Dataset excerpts

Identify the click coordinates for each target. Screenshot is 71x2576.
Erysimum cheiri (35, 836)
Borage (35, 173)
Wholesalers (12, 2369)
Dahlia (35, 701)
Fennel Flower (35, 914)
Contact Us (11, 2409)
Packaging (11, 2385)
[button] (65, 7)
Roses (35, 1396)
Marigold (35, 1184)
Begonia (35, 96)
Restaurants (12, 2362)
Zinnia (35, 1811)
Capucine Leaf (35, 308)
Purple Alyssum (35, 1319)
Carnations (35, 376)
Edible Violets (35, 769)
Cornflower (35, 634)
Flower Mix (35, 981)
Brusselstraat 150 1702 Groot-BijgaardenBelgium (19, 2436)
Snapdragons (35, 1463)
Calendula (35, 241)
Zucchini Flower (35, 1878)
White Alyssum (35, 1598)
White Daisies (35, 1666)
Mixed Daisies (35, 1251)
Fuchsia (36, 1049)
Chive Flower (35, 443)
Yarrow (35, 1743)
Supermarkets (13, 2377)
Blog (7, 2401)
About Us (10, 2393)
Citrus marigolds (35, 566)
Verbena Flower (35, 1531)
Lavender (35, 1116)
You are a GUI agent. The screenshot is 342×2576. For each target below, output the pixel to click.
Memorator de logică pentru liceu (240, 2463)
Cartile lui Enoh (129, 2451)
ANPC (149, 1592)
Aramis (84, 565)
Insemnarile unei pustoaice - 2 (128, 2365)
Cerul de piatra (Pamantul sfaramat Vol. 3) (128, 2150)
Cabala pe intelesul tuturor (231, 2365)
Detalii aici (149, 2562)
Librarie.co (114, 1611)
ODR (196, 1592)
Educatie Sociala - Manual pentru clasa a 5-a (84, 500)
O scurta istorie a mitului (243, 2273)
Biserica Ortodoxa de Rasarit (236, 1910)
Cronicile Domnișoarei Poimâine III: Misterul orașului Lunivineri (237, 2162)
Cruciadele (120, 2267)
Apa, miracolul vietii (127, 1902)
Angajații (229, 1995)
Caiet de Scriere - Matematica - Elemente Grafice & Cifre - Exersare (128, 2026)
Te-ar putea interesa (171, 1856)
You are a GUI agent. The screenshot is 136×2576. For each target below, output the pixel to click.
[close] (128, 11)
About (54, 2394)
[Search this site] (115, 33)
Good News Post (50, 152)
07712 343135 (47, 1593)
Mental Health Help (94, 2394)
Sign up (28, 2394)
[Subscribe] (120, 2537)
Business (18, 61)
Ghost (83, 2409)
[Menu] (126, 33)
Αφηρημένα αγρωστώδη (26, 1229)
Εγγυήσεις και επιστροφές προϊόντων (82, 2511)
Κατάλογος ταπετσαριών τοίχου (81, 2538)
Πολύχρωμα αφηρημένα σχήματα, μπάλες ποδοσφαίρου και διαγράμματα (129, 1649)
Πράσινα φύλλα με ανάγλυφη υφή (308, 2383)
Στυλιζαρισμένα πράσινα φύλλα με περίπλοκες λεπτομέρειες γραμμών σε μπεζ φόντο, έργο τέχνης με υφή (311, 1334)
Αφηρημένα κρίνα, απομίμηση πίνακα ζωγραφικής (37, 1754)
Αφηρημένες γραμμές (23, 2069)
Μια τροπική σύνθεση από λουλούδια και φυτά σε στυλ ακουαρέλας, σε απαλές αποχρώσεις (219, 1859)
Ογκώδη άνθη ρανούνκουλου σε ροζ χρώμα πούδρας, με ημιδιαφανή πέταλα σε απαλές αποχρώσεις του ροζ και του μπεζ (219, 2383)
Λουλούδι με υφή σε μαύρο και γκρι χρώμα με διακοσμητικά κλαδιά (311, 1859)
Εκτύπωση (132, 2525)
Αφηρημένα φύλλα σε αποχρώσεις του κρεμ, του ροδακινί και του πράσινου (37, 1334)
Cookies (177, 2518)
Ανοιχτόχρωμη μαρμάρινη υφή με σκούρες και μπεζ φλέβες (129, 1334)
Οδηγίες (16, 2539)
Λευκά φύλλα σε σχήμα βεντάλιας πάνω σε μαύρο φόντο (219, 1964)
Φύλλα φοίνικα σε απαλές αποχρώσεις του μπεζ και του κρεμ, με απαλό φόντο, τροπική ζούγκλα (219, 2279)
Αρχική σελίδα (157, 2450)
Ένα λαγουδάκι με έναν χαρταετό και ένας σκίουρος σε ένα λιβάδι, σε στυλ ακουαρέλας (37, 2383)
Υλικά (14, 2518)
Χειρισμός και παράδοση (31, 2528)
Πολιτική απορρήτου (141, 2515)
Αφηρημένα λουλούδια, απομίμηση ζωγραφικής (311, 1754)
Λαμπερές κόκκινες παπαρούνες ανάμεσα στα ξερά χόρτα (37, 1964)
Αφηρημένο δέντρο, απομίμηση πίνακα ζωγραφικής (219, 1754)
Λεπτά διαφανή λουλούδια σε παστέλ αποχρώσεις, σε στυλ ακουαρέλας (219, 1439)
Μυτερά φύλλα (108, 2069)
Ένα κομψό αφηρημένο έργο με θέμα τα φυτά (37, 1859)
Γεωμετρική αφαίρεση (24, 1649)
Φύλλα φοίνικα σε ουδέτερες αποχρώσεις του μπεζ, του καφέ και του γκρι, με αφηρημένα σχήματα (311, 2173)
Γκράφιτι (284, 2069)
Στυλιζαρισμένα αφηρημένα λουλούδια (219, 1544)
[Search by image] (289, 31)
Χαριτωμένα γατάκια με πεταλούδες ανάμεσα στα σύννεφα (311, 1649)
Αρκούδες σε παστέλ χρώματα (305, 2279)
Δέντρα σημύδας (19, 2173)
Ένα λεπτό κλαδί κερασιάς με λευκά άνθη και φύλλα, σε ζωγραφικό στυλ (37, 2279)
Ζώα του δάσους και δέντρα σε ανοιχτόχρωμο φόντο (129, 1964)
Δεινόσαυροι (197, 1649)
==
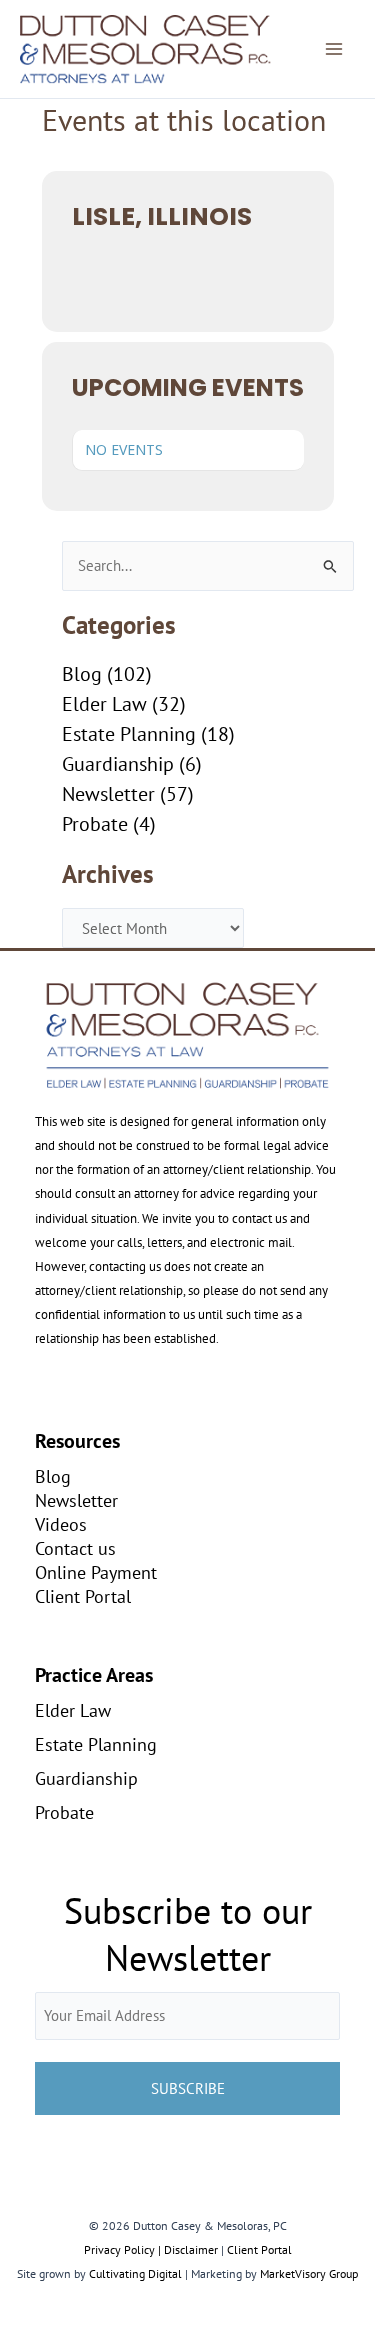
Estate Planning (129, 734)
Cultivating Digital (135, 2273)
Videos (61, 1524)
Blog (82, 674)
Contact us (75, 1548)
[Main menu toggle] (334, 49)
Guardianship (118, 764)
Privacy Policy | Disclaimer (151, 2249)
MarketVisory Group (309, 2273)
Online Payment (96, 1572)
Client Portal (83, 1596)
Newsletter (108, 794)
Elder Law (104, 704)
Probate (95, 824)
* * *
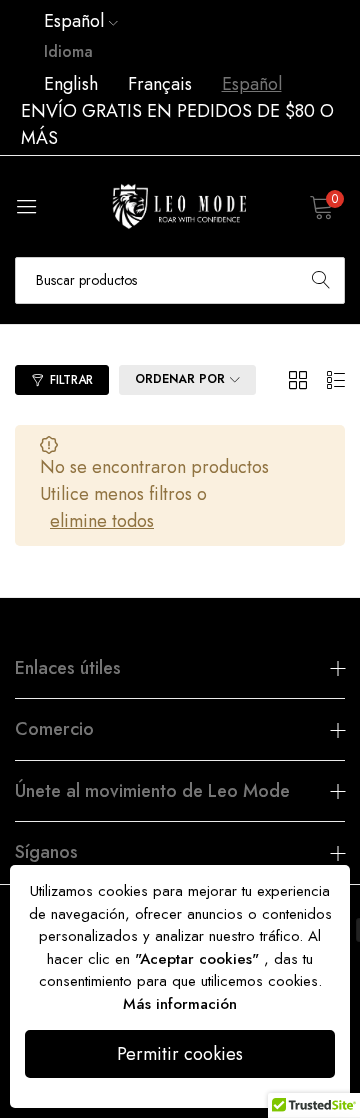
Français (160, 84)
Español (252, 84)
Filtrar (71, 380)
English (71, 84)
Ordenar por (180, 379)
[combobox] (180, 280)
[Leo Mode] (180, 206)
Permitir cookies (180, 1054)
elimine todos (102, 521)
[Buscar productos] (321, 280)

**Problem requirements**
Can you repeat, word for word, every line above from the one containing "Ordenar por (180, 379)" down to the one containing "[Buscar productos] (321, 280)", including both?

**Exercise answer**
Ordenar por (180, 379)
[combobox] (180, 280)
[Leo Mode] (180, 206)
Permitir cookies (180, 1054)
elimine todos (102, 521)
[Buscar productos] (321, 280)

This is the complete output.